Cairns Indigenous Art Fair celebrates Aboriginal and Torres Strait Islander cultures


Premier Annastacia Palaszczuk has welcomed the return of visitors to the Cairns Indigenous Art Fair (CIAF) 2022 and acknowledged the many First Nations artists whose work formed the centrepiece of the annual event.

“It’s an exciting time in Cairns with the staging of this landmark event as an important First Nation arts and cultural festival which our Government has supported since its inception,” the Premier said.

“I congratulate the winners of the CIAF art awards, including Katherine Ngallametta as the 2022 winner of the $15,000 Premier’s Award for Excellence for the most outstanding work at CIAF.

“Katherine Ngallametta, from Pormpuraaw Art and Culture Centre, received the award for her work Land Centre, which the judges described as “a poignant work whose patterns and ripples evoke abstract images of the layers of the earth, rings of a tree and the life forces of Country.”

Minister for the Arts Leeanne Enoch said CIAF received operational core funding from the Queensland Government with $2.4million over four-years.

“We are also investing in two additional CIAF initiatives in 2022, with $200,000 for the Big Sculpture Showcase which features large-scale works to activate the CIAF event landscape, and $120,000 for CIAF 2022-23 Digital Growth Opportunities to produce a series of video podcasts that will help CIAF to record and pass on cultural knowledge,” the Minister said.

“CIAF 2022 features beautiful visual arts, and a comprehensive program of music and performing arts, including the CIAF Fashion Story exhibition which presents fashion design, wearable art, performance and Music in the Tank live music program at Tanks Arts Centre.”

Minister Enoch said the Queensland Government’s ongoing investment would see the festival continue to elevate First Nations arts, and grow Aboriginal and Torres Strait Islander arts practice, development and distribution.

“CIAF plays an important role in profiling Aboriginal and Torres Strait Islander artists and expanding ethical networks to grow the sale and distribution of First Nations art and secure Queensland’s reputation for exceptional First Nations arts and cultural experiences.

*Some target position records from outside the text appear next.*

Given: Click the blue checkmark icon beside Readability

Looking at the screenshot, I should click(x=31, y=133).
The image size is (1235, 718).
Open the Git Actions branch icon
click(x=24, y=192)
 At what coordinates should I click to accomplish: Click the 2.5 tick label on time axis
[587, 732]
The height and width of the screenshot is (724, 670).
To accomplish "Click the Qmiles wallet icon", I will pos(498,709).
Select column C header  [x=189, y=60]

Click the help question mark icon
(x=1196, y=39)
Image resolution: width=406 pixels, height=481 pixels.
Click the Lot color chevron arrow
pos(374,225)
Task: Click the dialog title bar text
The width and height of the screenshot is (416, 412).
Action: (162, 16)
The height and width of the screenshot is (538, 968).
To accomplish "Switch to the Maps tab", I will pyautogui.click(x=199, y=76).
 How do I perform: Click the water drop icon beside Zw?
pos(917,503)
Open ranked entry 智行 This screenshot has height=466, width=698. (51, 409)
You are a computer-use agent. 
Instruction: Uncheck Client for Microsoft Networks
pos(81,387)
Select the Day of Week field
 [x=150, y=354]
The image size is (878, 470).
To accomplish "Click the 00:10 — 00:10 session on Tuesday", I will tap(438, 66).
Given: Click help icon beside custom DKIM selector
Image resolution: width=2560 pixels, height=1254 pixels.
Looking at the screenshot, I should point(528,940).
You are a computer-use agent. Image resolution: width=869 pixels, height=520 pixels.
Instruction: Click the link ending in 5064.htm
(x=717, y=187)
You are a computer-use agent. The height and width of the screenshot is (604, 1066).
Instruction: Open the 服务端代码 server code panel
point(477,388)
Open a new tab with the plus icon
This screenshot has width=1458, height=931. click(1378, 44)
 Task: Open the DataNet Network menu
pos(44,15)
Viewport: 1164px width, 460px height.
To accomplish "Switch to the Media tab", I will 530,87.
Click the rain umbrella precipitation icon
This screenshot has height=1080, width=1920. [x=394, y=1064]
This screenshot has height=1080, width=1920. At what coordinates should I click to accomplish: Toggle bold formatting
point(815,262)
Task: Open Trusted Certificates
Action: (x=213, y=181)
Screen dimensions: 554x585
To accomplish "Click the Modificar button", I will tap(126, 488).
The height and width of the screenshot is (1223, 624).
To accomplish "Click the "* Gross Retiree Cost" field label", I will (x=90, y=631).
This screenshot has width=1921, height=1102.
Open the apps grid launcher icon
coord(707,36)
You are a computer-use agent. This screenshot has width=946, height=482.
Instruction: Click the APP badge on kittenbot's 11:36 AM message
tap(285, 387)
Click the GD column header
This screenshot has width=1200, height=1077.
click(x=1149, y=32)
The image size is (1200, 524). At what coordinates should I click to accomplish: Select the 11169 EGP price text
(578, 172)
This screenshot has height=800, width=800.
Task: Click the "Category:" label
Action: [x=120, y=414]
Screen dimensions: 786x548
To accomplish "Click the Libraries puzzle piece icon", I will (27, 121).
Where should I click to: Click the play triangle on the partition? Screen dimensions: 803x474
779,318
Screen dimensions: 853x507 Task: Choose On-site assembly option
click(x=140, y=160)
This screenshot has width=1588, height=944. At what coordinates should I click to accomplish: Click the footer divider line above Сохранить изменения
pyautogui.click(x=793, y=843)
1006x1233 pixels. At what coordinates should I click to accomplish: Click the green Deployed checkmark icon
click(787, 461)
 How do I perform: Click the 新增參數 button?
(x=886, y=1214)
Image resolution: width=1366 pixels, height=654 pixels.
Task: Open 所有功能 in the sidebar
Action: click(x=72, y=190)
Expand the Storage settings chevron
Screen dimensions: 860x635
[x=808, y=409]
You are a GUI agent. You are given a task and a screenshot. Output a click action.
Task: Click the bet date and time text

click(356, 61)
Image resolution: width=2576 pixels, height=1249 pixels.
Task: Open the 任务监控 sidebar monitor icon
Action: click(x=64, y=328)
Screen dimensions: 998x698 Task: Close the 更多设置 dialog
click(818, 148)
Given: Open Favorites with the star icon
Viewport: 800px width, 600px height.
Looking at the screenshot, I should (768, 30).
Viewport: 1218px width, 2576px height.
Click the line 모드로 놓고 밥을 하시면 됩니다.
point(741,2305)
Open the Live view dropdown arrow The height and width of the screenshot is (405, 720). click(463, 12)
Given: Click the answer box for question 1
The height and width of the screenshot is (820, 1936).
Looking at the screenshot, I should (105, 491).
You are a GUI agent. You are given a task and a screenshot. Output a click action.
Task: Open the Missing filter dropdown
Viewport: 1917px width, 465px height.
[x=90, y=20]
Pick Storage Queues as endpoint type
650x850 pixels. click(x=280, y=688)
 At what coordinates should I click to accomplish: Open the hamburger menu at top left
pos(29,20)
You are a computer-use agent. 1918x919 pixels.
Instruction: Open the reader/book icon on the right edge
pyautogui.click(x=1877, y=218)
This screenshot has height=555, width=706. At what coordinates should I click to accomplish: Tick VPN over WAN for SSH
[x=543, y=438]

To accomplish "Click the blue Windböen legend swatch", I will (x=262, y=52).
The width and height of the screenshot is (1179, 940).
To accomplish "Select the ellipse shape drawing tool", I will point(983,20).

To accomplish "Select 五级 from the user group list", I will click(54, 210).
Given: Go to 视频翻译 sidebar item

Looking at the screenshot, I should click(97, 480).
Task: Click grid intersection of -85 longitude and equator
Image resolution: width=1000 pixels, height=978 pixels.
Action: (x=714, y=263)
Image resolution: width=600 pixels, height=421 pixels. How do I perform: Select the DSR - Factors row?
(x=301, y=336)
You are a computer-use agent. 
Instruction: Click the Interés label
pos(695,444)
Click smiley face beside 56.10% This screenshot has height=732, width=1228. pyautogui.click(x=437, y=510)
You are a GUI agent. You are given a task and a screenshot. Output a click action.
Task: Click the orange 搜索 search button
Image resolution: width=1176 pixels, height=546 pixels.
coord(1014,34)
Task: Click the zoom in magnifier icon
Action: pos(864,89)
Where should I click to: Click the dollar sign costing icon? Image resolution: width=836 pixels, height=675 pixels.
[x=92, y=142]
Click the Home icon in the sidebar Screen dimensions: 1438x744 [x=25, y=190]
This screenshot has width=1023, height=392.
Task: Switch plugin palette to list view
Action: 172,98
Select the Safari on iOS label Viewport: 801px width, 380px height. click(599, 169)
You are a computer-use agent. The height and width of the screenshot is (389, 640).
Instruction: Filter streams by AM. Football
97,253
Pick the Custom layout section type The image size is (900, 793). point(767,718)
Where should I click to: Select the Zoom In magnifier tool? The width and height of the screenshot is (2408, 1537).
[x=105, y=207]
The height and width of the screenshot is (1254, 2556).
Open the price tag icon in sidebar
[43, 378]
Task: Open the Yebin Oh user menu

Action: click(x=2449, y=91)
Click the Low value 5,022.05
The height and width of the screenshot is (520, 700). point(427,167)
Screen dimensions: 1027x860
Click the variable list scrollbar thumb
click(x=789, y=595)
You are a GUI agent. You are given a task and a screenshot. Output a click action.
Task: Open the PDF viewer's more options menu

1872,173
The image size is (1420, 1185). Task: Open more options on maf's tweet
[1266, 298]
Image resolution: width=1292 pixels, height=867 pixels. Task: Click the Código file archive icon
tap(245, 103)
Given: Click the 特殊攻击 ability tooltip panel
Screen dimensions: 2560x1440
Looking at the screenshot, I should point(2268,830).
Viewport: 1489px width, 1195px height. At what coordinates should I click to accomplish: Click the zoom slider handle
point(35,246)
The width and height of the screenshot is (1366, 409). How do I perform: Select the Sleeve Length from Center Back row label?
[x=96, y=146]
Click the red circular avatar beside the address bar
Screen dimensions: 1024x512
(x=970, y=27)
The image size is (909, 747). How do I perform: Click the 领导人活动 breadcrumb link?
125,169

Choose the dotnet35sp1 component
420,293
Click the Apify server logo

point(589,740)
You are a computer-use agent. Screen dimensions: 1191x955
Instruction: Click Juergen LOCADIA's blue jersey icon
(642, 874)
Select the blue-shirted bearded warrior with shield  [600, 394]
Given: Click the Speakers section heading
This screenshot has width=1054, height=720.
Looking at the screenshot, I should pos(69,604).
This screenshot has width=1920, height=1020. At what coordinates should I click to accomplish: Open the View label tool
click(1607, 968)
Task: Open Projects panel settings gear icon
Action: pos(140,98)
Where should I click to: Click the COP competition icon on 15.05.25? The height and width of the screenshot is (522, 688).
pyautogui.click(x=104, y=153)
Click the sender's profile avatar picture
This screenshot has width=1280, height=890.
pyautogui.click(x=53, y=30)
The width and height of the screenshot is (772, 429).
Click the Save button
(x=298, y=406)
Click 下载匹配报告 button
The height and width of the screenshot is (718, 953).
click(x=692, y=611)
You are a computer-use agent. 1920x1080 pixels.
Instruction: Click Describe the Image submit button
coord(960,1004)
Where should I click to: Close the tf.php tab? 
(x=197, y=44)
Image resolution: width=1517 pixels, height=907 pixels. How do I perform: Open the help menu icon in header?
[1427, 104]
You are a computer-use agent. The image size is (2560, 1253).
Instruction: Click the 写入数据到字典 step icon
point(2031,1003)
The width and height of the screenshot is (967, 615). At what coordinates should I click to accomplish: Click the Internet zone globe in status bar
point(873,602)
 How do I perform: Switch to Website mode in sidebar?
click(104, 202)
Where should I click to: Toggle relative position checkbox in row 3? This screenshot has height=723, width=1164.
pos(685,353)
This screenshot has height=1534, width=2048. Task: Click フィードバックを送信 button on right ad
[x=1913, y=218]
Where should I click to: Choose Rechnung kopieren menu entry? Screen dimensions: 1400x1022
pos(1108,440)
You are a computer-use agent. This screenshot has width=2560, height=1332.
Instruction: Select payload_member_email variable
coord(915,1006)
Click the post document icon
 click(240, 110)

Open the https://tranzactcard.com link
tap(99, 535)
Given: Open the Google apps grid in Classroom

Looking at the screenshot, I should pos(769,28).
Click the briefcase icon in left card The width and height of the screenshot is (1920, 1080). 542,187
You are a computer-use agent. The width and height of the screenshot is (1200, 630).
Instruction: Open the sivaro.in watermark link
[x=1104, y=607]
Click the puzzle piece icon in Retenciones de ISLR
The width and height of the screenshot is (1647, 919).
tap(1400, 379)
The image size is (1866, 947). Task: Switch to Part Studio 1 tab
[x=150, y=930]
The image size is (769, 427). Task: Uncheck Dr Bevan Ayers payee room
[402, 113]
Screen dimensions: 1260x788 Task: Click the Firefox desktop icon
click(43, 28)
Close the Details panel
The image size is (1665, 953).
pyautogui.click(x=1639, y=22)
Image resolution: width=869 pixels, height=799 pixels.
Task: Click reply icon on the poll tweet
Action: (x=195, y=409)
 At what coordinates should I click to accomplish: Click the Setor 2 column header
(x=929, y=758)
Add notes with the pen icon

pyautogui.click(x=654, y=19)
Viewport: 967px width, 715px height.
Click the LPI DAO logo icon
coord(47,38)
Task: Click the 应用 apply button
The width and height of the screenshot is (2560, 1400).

“The Brisbane 2032 Olympic and Paralympic Games are set to be a powerful celebration of First Nations arts and cultures, and the Queensland Government is committed to ensuring First Nations artists and arts workers are best positioned to leverage the significant opportunity this presents,” Minister Enoch said.

Aboriginal and Torres Strait Islander Partnerships Minister Craig Crawford congratulated all the artists on show at CIAF, that coincides with NAIOC week.

“Art, like language, is an expression of the spirit and soul,” Mr Crawford said.

“It is also a form of truth-telling, and through art can help connect all of us to the stories, songlines, and sense of place of First Nations artists.”

In delivering her eighth and final CIAF, Artistic Director Janina Harding said she was looking forward to the days ahead and welcoming everyone back.

“I feel particularly proud of the CIAF team and the incredible quality of artwork on show,” Ms Harding said.